● Written instruction:
Copy the part that opens with the line containing "Select the ショートカットキー tab" and closes with the line containing "This screenshot has width=760, height=593.", substituting "red" for "green" and changing nothing else. Omit the pictures from your answer.

=== Stored rows ===

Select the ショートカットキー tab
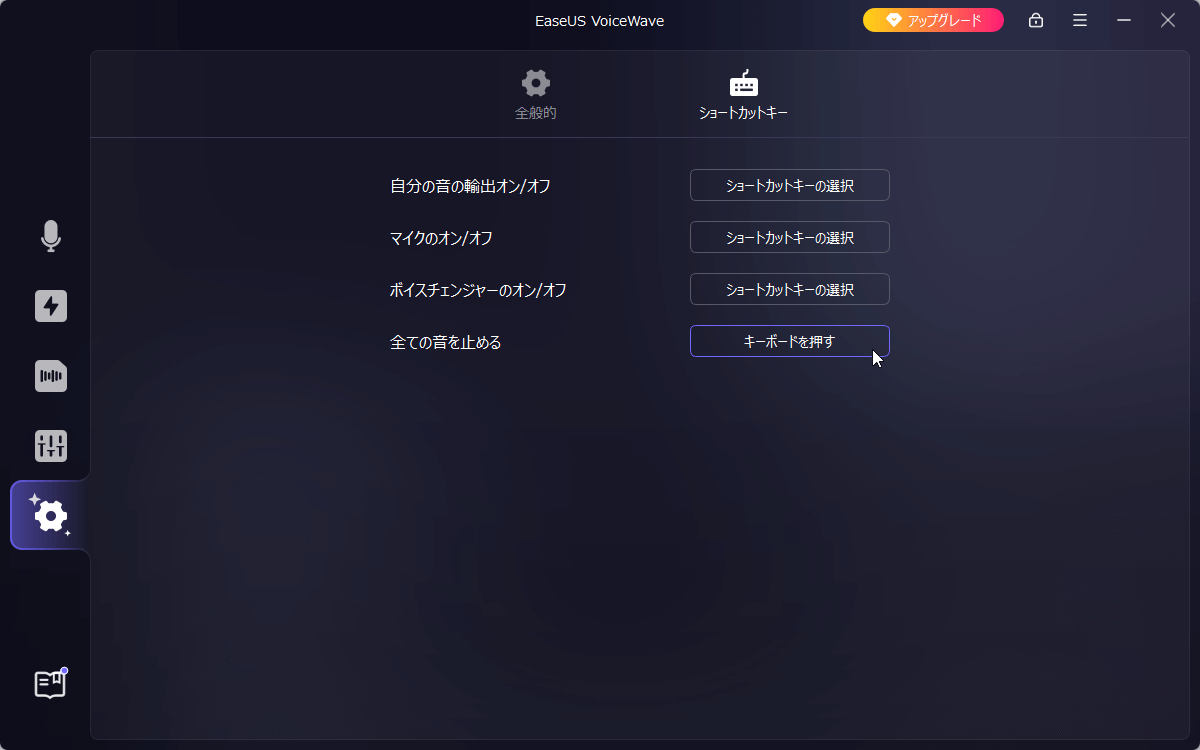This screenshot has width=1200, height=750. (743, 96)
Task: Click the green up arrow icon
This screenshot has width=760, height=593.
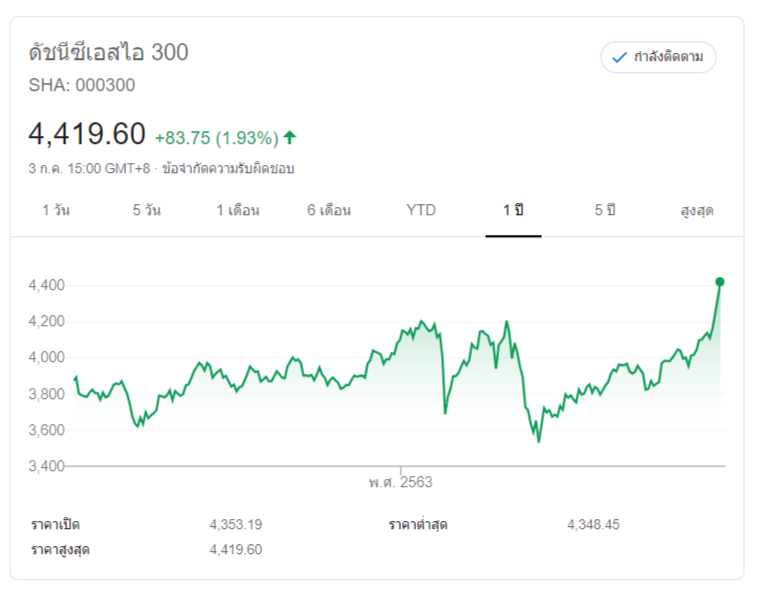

===
=== Stored rows ===

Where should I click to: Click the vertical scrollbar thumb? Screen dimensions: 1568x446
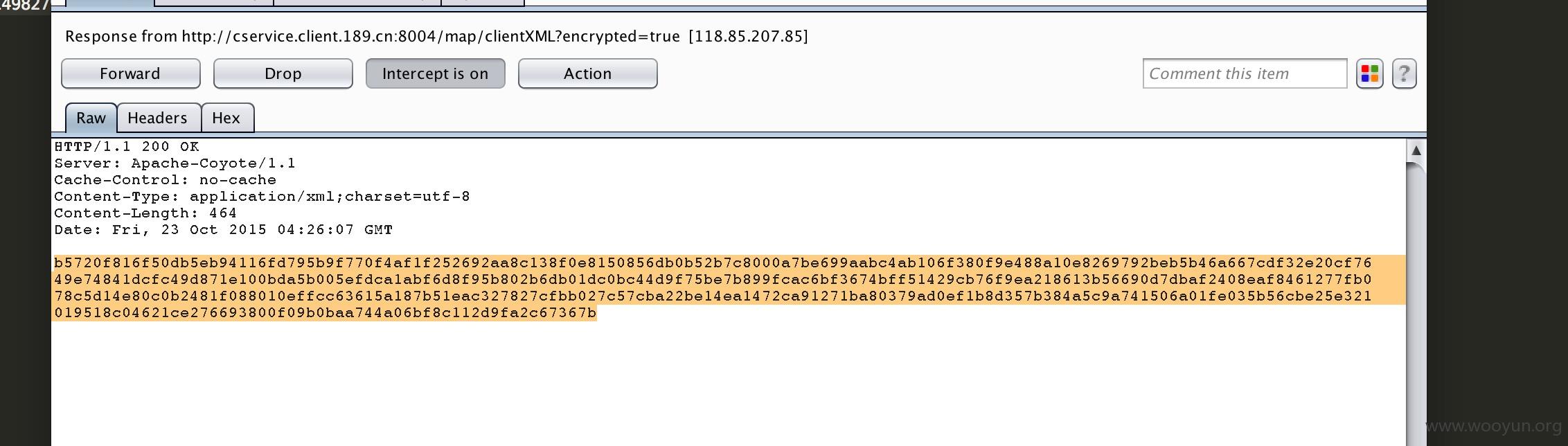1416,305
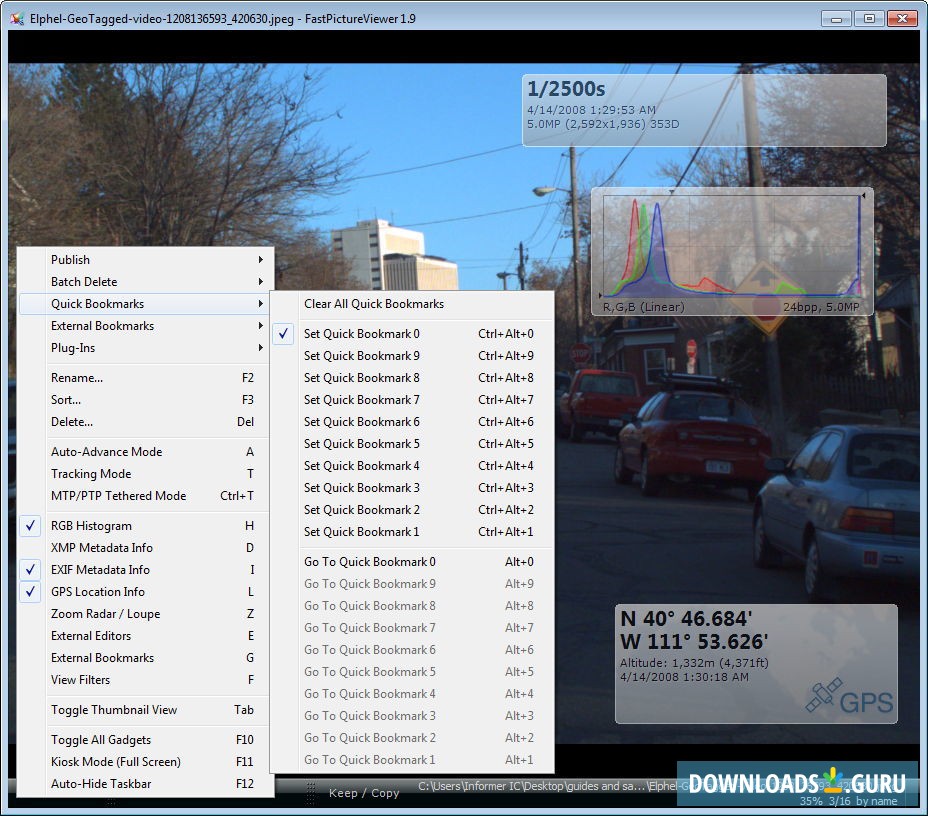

===

● The answer:
Select the ショートカットキー tab
This screenshot has width=1200, height=750. (743, 96)
Task: Click the red up arrow icon
This screenshot has width=760, height=593.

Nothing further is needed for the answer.